¿Qué bailó Isadora Duncan para celebrar el estallido de la revolución rusa?

Lo suyo era la revolución. Isadora Duncan no solo rompió con los esquemas clásicos de la danza, también vivió una vida que se alejaba de los convencionalismos de principios del siglo XX. La libertad imperaba en los movimientos rítmicos de su cuerpo y en los de su corazón. La mujer que aprendió a bailar observando las olas y que se inspiró en la Grecia clásica para crear su propio estilo, no pasó de puntillas por los cambios políticos del agitado periodo histórico que le tocó vivir. Intervino. A su manera. Bailando y viviéndolos con intensidad.

No llegó a cumplir los 50 años. Su vida se truncó para siempre en un fatal accidente que todavía recuerda la memoria popular. Mientras conducía su Bugatti por las costas de Niza, su largo foulard rojo, que llevaba envuelto en el cuello y que bailaba al ritmo del viento, se enredó en una de las ruedas del vehículo. No pudo deshacerse de él.

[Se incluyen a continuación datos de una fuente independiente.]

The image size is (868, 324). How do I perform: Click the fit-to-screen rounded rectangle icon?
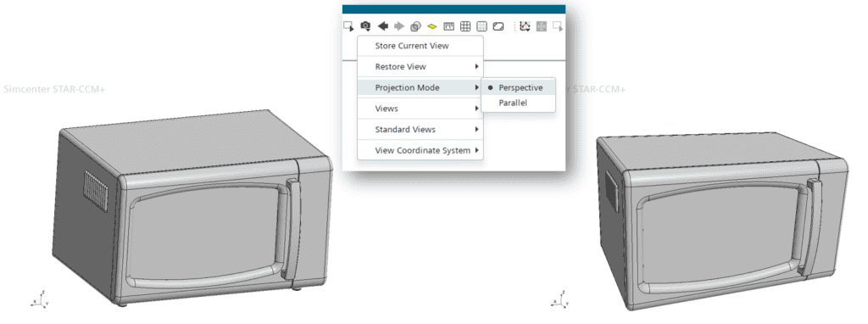(498, 26)
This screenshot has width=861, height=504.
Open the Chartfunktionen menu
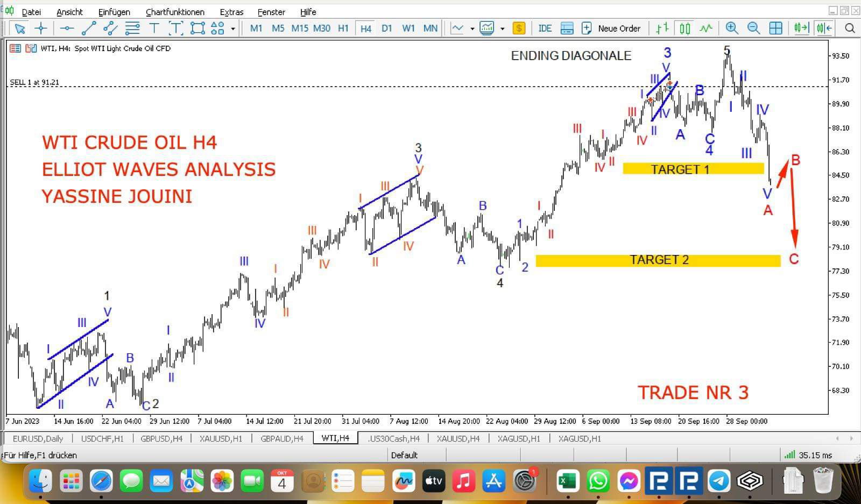tap(175, 12)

Rojo y etéreo, el velo de su muerte fue el mismo que agitó para celebrar unos años antes sus simpatías por la joven Unión Soviética, donde llegó en 1921 para fundar una escuela de danza. La aventura rusa acabó en matrimonio, a pesar de sus ideales de libertad, con el poeta de la revolución Serguei Esenin. El romance duró poco.

Apoyo a la revolución

Pero antes de todo esto, Isadora, siempre comprometida con la lucha social, quiso mostrar su apoyo a la revolución rusa el mismo día que conoció el inicio de la revuelta contra el régimen zarista. Se encontraba actuando en el Metropolitan Opera House de Nueva York. “La noche aquella de la revolución rusa bailé con júbilo feroz. Mi corazón estallaba dentro de mi pecho al sentir la liberación de todos aquellos que habían padecido, que habían sido torturados y que habían muerto por la causa de la humanidad”, explica en su autobiografía (publicada en español por Memorias Clementine).

Es por este motivo que aquella noche bailó “con el verdadero espíritu revolucionario que la inspiró”, como ella misma apunta, uno de los himnos más célebres de todos los tiempos, La Marsellesa. Ahora bien, no era la primera vez que escogía la melodía creada en 1792 por Claude Joseph Rouget de Lisle para poner el colofón a sus representaciones en Estados Unidos durante la Primera Guerra Mundial antes de que la potencia entrara en el conflicto bélico.

“Como llegaba de la heroica y ensangrentada Francia, me indignaba la aparente indiferencia de América, y una noche, al terminar mi función, me enrollé al cuerpo un chal rojo e improvisé La Marsellesa“, dejó escrito en sus memorias. No obstante, la noche de la revolución rusa, la Duncan ofreció un segundo bis, muy significativo, solo para esa ocasión: la M archa eslava de Chaikovski con su himno al zar. El objetivo era muy claro: reflejar “la humillación de los siervos bajo los chasquidos del látigo”. Y, como no podía ser de otra manera, utilizó para ello su foulard de sangre y muerte.